= Martin Charlesworth =

Martin Percival Charlesworth (18 January 1895 – 26 October 1950) was a classical scholar.

He was born in Eastham, then in Cheshire, the son of Rev Ambrose Charlesworth, the curate of the parish, and Alice Whish. He was educated at Birkenhead School and Jesus College, Cambridge, where he was a Rustat Scholar. He served as an officer in the Egyptian Labour Corps in the Middle East during the First World War. He was placed in the first division of the first class in part one of the Classical Tripos 1920 and in first class in part two in 1921 with distinction in Ancient History.

He became a visiting fellow of Princeton (1921–1922) before becoming a fellow of Jesus College in 1921 and then at St John's College, Cambridge (1923–1931). He was appointed to the Laurence Readership in Classics in 1931. In 1927 he was appointed editor of the multi-volume The Cambridge Ancient History until its publication in 1932. He was elected President of St John's in 1937. Owen Chadwick described Charlesworth as "a wonderful teacher; a rip-roaring man, full of go and humour, and generosity". He was ordained in 1940, but held no post in the Church. He received honorary degrees from the University of Wales and the University of Bordeaux. During the Second World War he was an active recruiter of talent for code-breakers to be sent to Bletchley Park and for classicists to be sent to the Bedford Japanese School for training as Japanese cryptographers.

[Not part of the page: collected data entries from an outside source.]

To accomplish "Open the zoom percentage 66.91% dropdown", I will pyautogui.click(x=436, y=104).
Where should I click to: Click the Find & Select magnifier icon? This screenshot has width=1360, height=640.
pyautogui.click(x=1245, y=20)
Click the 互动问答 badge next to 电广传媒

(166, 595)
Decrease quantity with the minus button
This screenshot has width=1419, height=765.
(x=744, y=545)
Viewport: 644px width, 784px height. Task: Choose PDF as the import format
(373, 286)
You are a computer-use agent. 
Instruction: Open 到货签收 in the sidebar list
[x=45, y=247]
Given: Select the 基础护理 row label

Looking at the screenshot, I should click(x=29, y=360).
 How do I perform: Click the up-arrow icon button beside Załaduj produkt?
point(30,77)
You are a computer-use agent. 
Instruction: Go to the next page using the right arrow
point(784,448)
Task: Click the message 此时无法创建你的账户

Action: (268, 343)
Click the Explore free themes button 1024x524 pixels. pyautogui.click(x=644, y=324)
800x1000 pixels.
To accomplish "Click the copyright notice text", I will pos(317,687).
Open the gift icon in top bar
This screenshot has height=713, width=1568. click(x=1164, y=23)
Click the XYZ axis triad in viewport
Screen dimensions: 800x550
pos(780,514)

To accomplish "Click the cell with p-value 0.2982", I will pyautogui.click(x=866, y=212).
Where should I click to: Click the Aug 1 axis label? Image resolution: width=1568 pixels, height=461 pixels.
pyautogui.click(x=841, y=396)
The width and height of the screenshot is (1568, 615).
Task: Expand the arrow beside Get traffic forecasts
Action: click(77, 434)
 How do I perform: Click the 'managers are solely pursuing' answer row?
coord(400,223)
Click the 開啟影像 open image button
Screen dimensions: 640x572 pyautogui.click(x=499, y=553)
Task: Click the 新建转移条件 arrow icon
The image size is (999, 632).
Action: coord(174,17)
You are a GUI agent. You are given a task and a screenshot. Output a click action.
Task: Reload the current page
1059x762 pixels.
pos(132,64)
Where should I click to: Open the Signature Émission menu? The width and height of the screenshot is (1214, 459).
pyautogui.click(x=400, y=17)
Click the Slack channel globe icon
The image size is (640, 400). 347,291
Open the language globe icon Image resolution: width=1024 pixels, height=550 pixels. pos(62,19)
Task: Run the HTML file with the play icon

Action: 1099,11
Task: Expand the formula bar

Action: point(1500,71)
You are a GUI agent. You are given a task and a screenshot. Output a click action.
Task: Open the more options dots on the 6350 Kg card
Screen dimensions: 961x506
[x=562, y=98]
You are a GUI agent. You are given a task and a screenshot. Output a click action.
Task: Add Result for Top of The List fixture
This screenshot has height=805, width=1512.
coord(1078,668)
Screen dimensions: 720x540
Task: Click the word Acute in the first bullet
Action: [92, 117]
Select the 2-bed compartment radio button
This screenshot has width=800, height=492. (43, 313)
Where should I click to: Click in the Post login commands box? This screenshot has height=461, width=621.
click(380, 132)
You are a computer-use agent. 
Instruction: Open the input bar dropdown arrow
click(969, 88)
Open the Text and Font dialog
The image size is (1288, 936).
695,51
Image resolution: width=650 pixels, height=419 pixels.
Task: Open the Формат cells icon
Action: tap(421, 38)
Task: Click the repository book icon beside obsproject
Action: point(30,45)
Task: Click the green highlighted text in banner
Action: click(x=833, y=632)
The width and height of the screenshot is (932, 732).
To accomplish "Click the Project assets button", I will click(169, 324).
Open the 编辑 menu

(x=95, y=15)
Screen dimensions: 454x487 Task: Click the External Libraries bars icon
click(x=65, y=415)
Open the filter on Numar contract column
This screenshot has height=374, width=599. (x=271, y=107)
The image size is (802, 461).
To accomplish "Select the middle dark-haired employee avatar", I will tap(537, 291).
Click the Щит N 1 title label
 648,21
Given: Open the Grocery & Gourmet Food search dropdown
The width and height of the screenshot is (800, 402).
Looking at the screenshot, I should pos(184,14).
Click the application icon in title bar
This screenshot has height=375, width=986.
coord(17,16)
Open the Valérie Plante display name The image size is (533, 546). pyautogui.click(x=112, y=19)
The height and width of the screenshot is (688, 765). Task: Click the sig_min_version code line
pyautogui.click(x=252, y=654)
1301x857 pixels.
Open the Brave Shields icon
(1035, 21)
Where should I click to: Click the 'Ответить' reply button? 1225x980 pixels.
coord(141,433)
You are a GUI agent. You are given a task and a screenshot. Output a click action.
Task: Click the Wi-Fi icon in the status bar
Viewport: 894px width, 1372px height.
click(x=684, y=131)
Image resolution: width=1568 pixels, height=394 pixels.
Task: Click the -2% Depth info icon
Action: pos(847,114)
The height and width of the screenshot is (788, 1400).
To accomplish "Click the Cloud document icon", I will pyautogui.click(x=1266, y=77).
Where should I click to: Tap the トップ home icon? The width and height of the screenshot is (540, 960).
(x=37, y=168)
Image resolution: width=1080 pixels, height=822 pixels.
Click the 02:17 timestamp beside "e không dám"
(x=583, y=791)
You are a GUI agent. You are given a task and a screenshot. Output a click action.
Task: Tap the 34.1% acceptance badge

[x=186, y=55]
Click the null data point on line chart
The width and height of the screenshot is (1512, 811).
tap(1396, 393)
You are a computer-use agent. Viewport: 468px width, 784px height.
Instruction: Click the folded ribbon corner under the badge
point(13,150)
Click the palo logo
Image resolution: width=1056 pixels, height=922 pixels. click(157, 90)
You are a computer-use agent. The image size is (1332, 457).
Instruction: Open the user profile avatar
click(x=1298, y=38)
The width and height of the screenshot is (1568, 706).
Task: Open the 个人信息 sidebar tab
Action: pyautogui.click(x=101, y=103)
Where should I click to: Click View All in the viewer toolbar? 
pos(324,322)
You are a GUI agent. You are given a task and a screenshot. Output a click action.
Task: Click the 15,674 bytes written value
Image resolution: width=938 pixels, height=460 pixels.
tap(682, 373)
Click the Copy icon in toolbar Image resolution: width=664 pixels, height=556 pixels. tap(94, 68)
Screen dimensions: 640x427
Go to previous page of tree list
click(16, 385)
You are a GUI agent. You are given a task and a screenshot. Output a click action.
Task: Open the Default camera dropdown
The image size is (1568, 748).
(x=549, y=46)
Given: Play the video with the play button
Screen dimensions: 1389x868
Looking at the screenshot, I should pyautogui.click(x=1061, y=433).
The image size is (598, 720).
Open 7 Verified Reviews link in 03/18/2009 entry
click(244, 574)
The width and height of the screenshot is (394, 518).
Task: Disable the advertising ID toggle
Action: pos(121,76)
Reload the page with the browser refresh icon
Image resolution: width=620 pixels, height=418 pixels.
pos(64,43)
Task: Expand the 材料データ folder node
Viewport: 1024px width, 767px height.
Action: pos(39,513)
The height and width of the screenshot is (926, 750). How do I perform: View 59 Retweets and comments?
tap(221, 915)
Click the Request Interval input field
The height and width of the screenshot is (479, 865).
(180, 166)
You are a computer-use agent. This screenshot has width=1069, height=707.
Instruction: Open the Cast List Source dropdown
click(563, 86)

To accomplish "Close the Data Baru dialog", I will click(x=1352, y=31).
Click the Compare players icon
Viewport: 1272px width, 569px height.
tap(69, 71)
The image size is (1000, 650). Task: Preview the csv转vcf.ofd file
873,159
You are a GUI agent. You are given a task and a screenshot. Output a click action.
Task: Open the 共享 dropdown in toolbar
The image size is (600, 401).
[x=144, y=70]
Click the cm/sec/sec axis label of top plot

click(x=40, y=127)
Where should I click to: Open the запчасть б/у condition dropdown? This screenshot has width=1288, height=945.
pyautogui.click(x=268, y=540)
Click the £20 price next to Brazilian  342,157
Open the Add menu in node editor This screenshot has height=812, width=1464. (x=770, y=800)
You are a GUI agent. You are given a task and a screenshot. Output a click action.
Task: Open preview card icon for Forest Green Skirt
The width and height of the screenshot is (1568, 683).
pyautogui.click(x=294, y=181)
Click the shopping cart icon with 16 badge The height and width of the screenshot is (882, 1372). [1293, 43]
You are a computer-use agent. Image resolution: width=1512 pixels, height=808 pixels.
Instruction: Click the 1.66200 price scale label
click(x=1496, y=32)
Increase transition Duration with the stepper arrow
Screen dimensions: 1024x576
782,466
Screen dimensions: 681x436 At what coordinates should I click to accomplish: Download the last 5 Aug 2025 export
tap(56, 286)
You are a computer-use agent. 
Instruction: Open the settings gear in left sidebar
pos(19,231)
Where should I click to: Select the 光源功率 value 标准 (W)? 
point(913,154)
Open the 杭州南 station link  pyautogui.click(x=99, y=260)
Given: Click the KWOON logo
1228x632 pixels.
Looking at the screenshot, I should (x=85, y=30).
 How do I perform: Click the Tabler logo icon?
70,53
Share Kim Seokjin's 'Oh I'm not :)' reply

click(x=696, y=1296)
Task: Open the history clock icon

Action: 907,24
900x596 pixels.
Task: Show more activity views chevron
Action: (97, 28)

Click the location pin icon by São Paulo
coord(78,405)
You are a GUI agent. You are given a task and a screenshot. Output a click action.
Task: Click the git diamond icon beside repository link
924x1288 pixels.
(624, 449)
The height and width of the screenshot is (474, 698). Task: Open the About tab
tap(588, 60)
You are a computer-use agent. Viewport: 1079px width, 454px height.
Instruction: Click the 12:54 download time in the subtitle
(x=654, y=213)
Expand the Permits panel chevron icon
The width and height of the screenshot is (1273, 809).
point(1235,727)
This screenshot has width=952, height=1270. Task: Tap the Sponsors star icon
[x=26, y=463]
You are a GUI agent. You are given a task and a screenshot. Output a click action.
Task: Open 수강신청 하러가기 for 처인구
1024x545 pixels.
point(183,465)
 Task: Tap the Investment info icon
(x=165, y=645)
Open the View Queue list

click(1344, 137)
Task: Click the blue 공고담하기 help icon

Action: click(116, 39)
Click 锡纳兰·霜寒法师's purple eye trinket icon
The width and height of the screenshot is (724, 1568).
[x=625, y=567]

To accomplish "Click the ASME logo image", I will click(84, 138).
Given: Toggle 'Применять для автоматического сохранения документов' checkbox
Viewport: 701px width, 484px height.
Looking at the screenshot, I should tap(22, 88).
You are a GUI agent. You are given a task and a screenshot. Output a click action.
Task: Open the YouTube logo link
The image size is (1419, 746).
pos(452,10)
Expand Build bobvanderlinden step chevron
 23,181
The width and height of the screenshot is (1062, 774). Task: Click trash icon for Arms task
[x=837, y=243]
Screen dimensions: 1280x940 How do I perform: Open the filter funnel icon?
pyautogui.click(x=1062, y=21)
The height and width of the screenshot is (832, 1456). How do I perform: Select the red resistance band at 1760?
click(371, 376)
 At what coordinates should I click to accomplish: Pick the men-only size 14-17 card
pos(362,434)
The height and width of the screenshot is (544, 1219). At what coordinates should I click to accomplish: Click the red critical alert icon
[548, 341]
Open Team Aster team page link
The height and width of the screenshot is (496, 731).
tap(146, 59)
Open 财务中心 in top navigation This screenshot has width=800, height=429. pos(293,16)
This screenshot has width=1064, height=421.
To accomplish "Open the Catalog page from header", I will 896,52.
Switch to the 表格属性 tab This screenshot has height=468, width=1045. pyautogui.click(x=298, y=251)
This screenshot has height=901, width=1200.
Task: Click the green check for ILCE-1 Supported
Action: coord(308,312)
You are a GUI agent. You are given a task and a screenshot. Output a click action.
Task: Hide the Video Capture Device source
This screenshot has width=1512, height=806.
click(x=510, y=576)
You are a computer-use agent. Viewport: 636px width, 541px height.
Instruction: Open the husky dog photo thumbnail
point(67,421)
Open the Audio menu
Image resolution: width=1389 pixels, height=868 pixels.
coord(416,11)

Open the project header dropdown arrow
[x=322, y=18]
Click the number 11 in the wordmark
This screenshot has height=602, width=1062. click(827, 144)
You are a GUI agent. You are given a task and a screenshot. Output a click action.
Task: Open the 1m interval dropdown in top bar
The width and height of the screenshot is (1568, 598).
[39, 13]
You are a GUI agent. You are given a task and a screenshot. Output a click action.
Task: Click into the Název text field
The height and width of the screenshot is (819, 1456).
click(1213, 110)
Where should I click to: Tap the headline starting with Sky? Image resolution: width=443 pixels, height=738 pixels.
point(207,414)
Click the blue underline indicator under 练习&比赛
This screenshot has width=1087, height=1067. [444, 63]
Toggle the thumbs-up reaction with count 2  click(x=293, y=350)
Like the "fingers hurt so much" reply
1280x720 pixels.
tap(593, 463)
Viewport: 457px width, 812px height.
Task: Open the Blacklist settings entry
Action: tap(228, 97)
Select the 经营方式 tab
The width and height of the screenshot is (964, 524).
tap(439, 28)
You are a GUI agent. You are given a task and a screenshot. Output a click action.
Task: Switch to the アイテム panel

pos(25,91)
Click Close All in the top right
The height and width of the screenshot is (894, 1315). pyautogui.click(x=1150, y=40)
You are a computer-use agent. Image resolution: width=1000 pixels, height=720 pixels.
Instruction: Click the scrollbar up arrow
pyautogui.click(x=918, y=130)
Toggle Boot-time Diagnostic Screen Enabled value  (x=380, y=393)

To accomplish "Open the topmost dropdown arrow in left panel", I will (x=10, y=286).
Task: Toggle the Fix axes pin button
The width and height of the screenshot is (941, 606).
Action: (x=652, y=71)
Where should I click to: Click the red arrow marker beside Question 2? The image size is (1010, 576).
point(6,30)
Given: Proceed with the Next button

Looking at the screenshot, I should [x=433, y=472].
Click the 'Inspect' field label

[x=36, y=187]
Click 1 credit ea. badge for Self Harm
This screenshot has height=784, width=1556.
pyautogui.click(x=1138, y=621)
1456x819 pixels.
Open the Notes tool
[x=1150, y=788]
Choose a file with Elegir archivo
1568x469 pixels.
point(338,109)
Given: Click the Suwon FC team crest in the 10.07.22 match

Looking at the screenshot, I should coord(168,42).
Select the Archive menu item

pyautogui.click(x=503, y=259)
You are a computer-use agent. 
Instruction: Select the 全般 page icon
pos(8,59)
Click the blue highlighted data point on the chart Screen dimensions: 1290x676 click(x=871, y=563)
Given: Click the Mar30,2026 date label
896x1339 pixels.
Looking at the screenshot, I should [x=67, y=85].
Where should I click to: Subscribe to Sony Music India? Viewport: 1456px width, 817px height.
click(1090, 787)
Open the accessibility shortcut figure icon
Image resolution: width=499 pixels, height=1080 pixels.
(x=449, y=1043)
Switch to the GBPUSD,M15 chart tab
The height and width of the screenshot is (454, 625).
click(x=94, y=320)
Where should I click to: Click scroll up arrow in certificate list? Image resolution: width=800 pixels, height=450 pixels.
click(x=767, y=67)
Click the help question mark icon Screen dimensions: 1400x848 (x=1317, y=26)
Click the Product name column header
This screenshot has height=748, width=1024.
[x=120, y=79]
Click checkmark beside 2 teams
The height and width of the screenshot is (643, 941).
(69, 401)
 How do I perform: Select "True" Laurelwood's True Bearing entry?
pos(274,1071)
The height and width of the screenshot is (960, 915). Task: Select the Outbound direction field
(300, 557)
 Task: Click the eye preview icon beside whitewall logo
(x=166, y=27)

He died in Leeds in 1950 after a heart attack following an expedition to Hadrian's Wall.

==Publications==
- Trade Routes and Commerce in the Roman Empire (Cambridge, Eng.: University Press,1924) (also translated into French & Italian)
- Five Men : Character Studies from the Roman Empire (Cambridge, MA: Harvard, 1936)
- The Virtues of a Roman Emperor : Propaganda and the Creation of Belief, (London: Milford, 1937)
- Documents Illustrating the Reigns of Claudius and Nero (Cambridge, Eng.: University Press, 1939)
- The Lost Province, or The Worth of Britain (Cardiff, Wales: University of Wales Press, 1949)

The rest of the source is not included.